The article on executive pay chronicled the obvious: The inexorable upward direction of executive compensation. As the piece determined:
- At public companies with market values of more than $1 billion and that had filed proxies by April 30, the average package for the top 200 best paid chief executives was worth $22.6 million, trumping last year’s average of $20.7 million, and the median was $17.6 million. Those are the highest amounts since Equilar began keeping track in 2006.
Moreover, the statistics established some new records. Id. ("For the first time, all 10 of the top-paid C.E.O.s on Equilar’s list received at least $50 million last year."). The article noted that pay had increased despite "sustained efforts to restrict excessive executive compensation."
The other article discussed say on pay and largely concluded that it had been a failure in reigning in executive compensation.
None of this is particularly surprising. Say on pay for example is not an invention of the US. It has been in place overseas (particularly in the UK) much longer. The evidence from the UK is that say on pay does not exert downward pressure on the amount of compensation. It instead mostly causes a restructuring of pay so that more compensation is based on performance (such as increased reliance on equity based compensation). In Britain (and other countries), the failure of say on pay to reign in the amount of compensation has not gone unnoticed and has resulted in second generation statutes that give shareholders something more than an advisory vote.

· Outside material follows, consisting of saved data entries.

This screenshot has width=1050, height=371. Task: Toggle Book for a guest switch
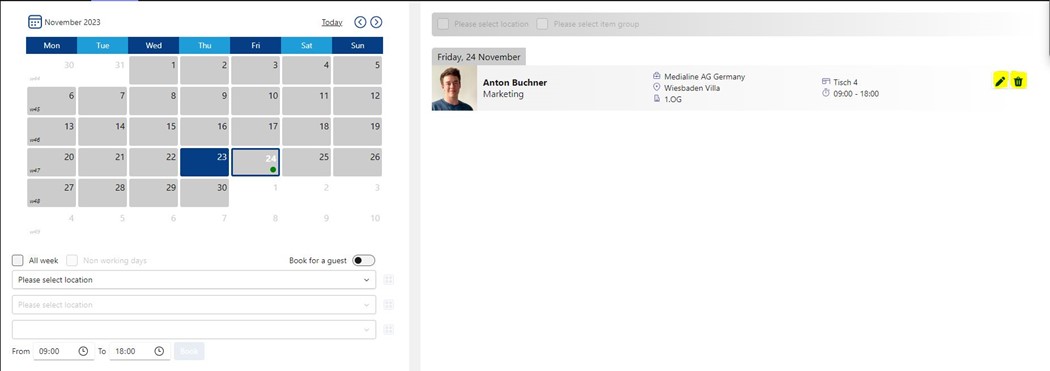click(364, 261)
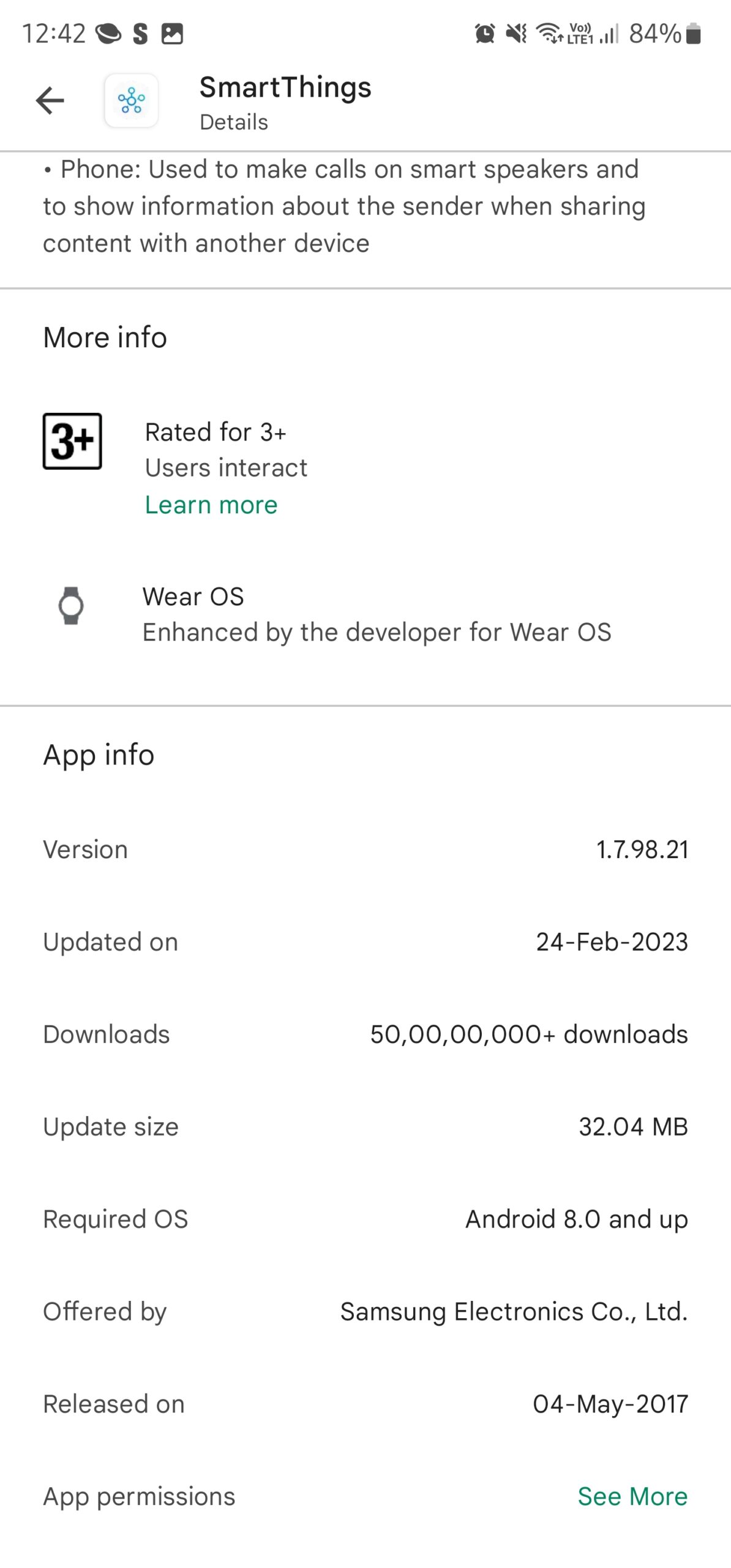The width and height of the screenshot is (731, 1568).
Task: Tap the 3+ content rating badge
Action: [x=72, y=441]
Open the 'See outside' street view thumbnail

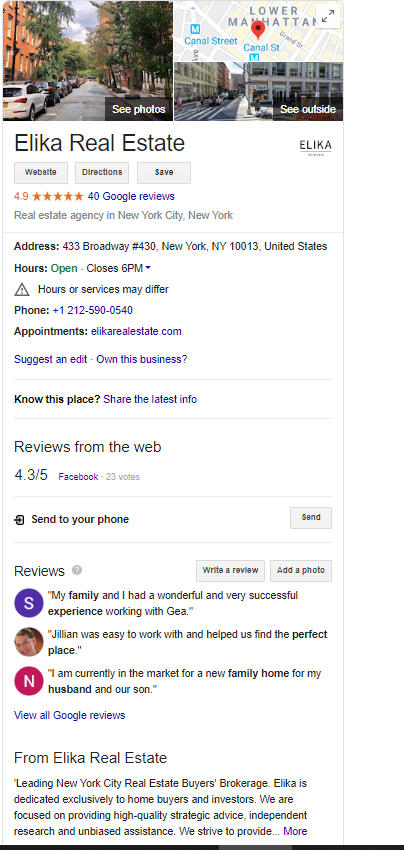(259, 91)
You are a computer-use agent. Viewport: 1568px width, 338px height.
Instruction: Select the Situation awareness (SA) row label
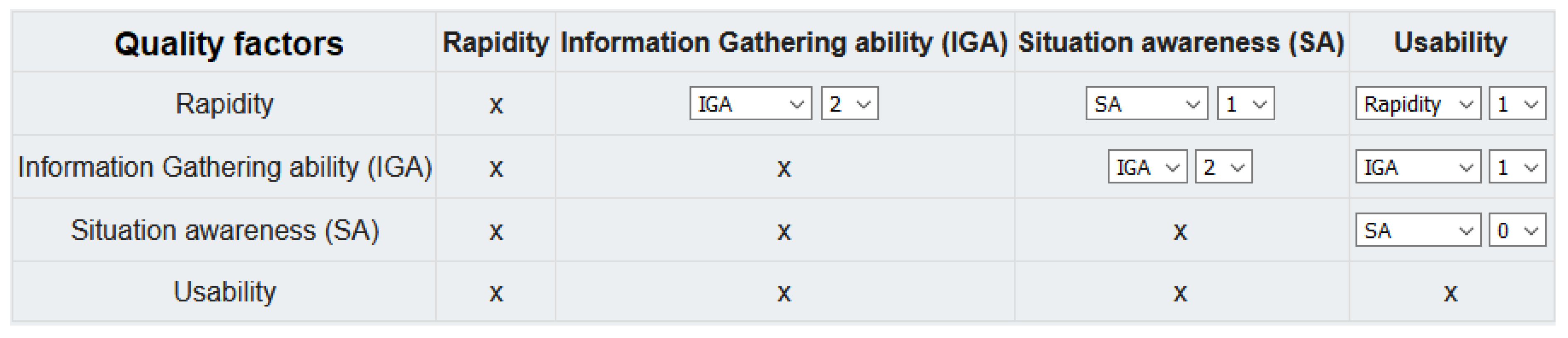tap(225, 230)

Providing increased teeth to say on pay in the US is one possible approach. Another is to limit compensation by "shaming" officers through increased disclosure. Dodd-Frank required disclosure of the ratio between CEO comp and the median employee and required disclosure of compensation versus performance. Both could have this effect.
Nonetheless, their impact is unlikely to be felt anytime soon. The SEC has proposed rules in both areas but is apparently not in a hurry to adopt them. The pay ratio rule has been pushed off until the Spring of 2016 and may get lost in the run-up to the election. Pay verus performance does not even have a projected date for completion.
There is a way out of this mess and that would be for the Delaware courts to impose a more exacting set of standards on boards when determining executive compensation. If directors confronted a greater need to justify the amount of compensation (and the prospect of liability of they failed to do so), there would be downward pressure on the amount. But in a management friendly jurisdiction, that is not likely to occur.
To the extent that compensation does not come down, or at least the rate of increase does not moderate (either because shareholders do not do enough to pressure management or boards simply remain impermeable to these efforts), the issue will eventually become a political topic that will be addressed in Washington DC. When this occurs, the outcome will determined not by the interests of managers and owners but by the interests of voters. Both groups may be unhappy with that outcome.